Problem description -
Beneath this instruction is a block of data; output from it exactly the lines that run from the one containing "Screen dimensions: 936x472" through the one containing "This screenshot has height=315, width=349.", inclusive.
══ Extracted records
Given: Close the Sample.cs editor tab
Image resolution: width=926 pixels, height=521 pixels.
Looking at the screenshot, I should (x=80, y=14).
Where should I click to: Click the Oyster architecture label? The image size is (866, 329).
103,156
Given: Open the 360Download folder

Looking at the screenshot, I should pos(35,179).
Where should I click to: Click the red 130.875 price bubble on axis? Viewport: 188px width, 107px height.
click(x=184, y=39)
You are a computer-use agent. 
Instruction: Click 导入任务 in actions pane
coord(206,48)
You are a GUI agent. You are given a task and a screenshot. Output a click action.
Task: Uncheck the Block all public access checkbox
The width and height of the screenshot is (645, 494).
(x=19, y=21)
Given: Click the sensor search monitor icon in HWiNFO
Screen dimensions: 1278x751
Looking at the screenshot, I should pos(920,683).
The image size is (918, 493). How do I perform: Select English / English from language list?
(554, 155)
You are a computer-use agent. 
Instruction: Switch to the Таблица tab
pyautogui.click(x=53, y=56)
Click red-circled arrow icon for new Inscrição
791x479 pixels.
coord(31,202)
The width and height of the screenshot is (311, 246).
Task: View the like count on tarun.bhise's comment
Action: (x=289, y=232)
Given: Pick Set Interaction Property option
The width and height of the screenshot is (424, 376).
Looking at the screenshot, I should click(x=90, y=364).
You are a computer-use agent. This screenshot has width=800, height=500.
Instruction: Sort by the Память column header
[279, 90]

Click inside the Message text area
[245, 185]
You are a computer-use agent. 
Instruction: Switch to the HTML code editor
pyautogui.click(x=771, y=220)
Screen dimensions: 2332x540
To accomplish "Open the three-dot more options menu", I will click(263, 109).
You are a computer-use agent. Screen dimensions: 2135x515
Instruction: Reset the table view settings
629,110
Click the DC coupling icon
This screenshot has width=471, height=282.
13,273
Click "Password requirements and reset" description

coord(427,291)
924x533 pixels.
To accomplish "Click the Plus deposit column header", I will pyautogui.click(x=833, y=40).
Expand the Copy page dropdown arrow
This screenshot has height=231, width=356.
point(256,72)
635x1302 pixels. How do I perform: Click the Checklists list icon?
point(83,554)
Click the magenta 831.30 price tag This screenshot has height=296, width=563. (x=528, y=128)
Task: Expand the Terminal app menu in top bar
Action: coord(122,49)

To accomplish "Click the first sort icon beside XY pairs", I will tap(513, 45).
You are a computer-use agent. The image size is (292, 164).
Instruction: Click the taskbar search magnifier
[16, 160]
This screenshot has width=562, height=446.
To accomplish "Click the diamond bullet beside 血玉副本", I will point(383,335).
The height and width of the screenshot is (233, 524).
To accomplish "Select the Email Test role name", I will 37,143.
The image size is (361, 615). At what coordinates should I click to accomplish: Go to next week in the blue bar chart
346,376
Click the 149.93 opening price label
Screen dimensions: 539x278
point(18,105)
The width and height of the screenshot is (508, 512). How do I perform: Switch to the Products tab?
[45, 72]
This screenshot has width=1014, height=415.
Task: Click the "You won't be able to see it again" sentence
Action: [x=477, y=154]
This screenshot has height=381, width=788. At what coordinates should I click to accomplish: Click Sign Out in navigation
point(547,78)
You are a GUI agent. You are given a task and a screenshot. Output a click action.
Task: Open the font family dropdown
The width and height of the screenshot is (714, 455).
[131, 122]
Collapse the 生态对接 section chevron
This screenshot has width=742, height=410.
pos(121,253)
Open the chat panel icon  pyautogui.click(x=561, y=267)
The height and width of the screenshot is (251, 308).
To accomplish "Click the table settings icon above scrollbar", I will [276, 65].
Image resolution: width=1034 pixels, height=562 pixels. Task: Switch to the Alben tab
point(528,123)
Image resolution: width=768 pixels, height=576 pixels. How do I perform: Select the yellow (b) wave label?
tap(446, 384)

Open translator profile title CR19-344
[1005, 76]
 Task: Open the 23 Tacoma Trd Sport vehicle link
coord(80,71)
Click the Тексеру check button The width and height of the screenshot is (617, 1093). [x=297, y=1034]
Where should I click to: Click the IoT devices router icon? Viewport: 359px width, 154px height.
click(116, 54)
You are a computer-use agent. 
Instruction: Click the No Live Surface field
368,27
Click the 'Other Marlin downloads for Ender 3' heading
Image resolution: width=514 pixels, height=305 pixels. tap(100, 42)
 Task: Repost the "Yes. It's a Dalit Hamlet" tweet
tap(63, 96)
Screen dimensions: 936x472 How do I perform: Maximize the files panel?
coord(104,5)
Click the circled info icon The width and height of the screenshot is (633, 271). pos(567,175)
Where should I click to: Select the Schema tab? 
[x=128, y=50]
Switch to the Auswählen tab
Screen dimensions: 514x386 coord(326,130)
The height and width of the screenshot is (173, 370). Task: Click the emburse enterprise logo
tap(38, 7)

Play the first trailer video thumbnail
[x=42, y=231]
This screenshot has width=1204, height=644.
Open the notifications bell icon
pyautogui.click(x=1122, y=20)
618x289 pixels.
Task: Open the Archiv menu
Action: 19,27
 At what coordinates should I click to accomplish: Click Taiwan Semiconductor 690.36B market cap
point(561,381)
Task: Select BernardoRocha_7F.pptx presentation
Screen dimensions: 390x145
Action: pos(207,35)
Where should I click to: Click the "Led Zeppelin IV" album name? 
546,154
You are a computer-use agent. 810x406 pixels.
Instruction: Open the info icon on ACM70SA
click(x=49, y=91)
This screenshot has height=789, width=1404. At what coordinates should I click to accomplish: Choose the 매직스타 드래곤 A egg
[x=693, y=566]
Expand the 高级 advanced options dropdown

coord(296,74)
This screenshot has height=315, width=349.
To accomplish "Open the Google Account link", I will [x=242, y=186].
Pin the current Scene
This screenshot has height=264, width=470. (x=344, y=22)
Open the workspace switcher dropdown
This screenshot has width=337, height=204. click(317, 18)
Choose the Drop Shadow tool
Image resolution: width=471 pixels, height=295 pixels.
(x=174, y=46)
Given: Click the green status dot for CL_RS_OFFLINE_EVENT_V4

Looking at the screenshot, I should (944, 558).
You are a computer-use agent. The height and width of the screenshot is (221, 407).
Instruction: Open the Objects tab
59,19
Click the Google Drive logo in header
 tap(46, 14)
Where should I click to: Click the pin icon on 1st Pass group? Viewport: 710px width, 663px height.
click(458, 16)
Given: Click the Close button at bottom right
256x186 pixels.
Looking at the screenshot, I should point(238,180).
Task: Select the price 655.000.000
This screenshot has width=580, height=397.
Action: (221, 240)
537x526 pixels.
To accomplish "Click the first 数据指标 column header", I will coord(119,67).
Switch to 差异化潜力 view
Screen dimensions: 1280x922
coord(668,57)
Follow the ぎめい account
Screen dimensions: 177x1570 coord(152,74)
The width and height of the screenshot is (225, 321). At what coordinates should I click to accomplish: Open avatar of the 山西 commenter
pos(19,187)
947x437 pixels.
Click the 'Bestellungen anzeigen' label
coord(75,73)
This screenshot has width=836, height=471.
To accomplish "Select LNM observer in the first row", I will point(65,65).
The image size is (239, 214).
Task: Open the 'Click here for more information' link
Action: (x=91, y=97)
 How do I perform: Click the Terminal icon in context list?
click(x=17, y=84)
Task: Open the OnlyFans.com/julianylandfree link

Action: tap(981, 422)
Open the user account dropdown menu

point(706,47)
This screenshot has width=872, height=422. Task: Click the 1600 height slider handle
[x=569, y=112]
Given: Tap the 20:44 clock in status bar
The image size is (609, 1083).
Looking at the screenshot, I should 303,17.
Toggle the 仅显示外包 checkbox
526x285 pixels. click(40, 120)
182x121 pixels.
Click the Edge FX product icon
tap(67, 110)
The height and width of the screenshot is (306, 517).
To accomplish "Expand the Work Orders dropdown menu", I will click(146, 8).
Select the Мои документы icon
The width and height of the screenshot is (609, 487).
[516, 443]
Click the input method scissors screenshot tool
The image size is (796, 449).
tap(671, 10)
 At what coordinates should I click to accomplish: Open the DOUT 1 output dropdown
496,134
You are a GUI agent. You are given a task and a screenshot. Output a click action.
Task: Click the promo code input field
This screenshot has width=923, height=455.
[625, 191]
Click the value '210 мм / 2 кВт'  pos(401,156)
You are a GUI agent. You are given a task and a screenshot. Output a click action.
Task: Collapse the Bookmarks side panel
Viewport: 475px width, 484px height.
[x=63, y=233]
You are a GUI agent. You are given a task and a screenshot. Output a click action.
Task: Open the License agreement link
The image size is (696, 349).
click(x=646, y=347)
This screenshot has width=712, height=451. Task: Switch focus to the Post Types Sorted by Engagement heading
════
Worked solution -
Screen dimensions: 936x472 How do I perform: Maximize the files panel?
coord(104,5)
Click the circled info icon The width and height of the screenshot is (633, 271). pos(567,175)
Where should I click to: Select the Schema tab? 
[x=128, y=50]
Switch to the Auswählen tab
Screen dimensions: 514x386 coord(326,130)
The height and width of the screenshot is (173, 370). Task: Click the emburse enterprise logo
tap(38, 7)

Play the first trailer video thumbnail
[x=42, y=231]
This screenshot has width=1204, height=644.
Open the notifications bell icon
pyautogui.click(x=1122, y=20)
618x289 pixels.
Task: Open the Archiv menu
Action: 19,27
 At what coordinates should I click to accomplish: Click Taiwan Semiconductor 690.36B market cap
point(561,381)
Task: Select BernardoRocha_7F.pptx presentation
Screen dimensions: 390x145
Action: pos(207,35)
Where should I click to: Click the "Led Zeppelin IV" album name? 
546,154
You are a computer-use agent. 810x406 pixels.
Instruction: Open the info icon on ACM70SA
click(x=49, y=91)
This screenshot has height=789, width=1404. At what coordinates should I click to accomplish: Choose the 매직스타 드래곤 A egg
[x=693, y=566]
Expand the 高级 advanced options dropdown

coord(296,74)
This screenshot has height=315, width=349.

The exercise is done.